If construed as a motion to alter or amend judgment or a motion for a new trial, Gillett's notice of appeal would be timely because these are post-trial motions, enumerated in rule 4(b) of the Utah Rules of Appellate Procedure, which toll the time for filing a notice of appeal until thirty days after issuance of an order denying the post-trial motion. See Watkiss Campbell, 808 P.2d at 1064.
Gillett's motion, however, is not properly construed as a motion to amend or alter judgment or as a motion for a new trial. There is no indication that the trial court construed Gillett's motion as either a motion to alter or amend the judgment or as a motion for a new trial. Furthermore, the motion does not meet the requirements for either motion.

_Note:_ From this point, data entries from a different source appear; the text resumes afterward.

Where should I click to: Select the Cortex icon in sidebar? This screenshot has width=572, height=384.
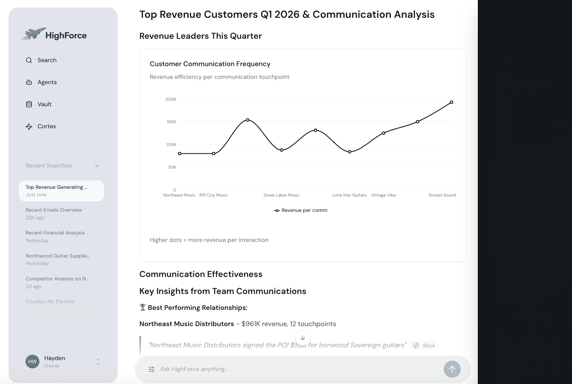[x=29, y=127]
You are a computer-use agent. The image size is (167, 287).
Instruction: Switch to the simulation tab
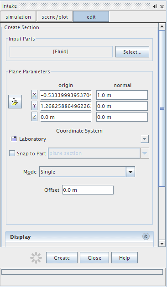coord(18,17)
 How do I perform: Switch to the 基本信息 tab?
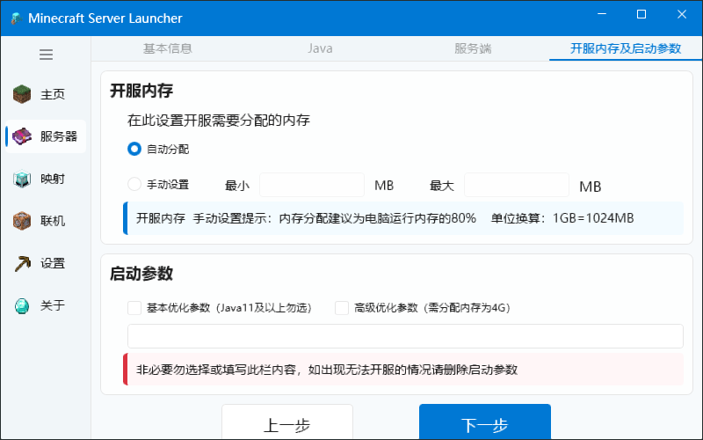tap(167, 48)
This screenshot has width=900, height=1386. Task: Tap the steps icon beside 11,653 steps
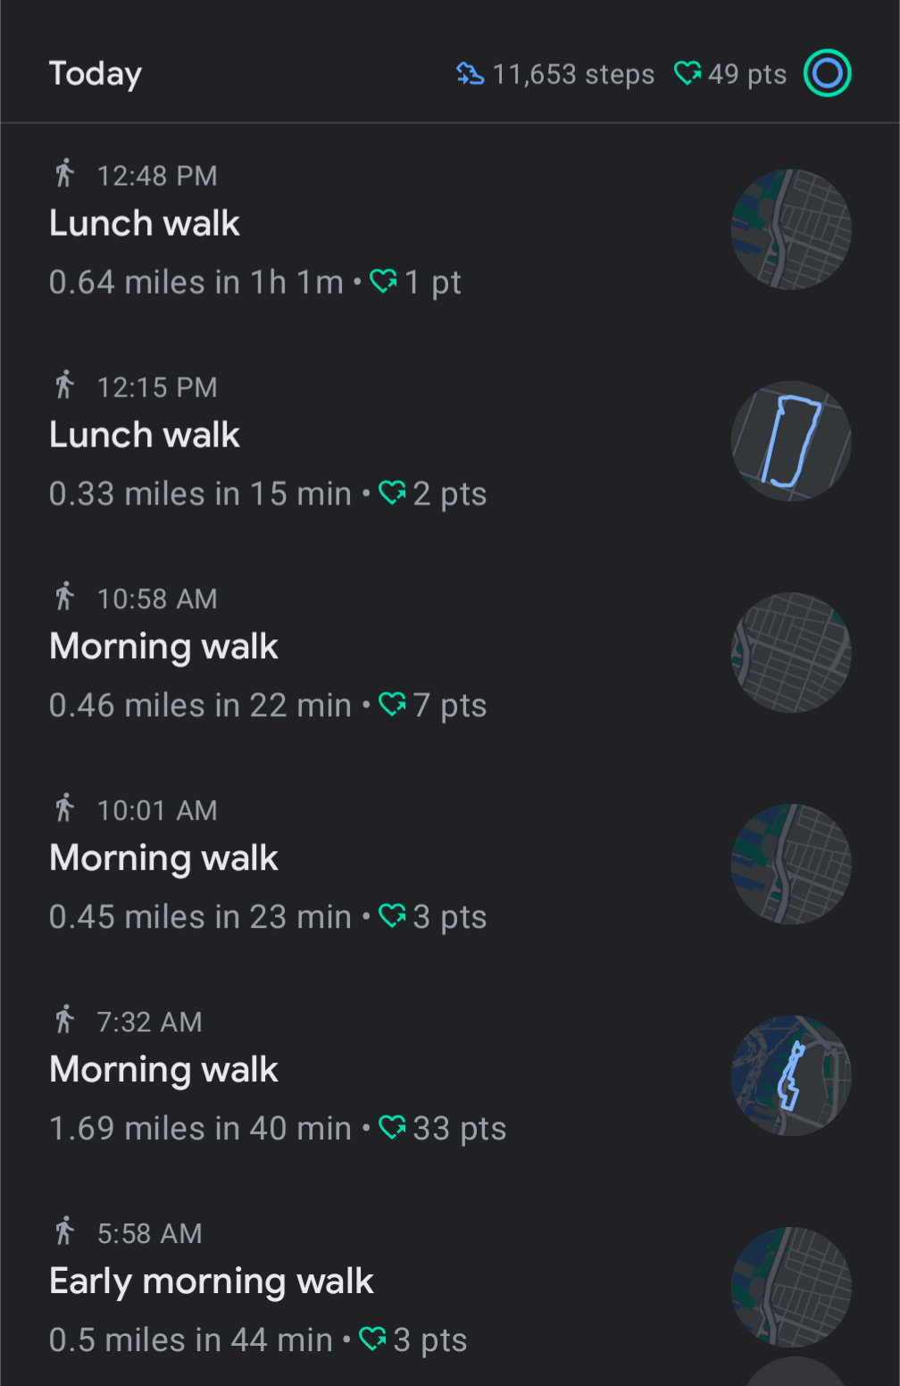pyautogui.click(x=470, y=74)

This court reviews the rulings of the trial court. Therefore, this court considers whether the trial court has abused its discretion in construing, or not construing, a motion to reconsider as a motion that tolls the time for filing a notice of appeal. Nothing in the district court's order denying Gillett's motion indicates that the court construed Gillett's motion as anything other than a motion to reconsider. Thus the district court did not abuse its discretion in declining to construe the motion as a rule 4(b) motion, especially given that the motion does not meet the requirements of a rule 59 motion. See Utah R. Civ. P. 59(a), (e).
Because Gillett's notice of appeal was timely from the order denying the motion to reconsider, the question remains whether this court has jurisdiction to consider an appeal of that order. Because the rules of civil procedure do not allow for a motion to reconsider, such a motion will be reviewed only if it could been properly brought under a rule, based on its substance, but was incorrectly captioned. See Salt Lake Knee Sports Rehabilitation, 909 P.2d at 268. As we have already explained, Gillette's motion cannot be construed as a motion made under the rules of civil procedure.
For the forgoing reasons, this appeal is dismissed for lack of jurisdiction because of an untimely notice of appeal.
Price seeks attorney fees and costs based on rules 33 and 34 of the Utah Rules of Appellate Procedure. Price has not sufficiently argued, and we do not conclude, that this appeal was frivolous or for purposes of delay. We therefore decline to award attorney fees. Costs are awarded by operation of rule 34(a) of the Utah Rules of Appellate Procedure.
Judith M. Billings, Presiding Judge, Russell W. Bench, Associate Presiding Judge and Gregory K. Orme, Judge.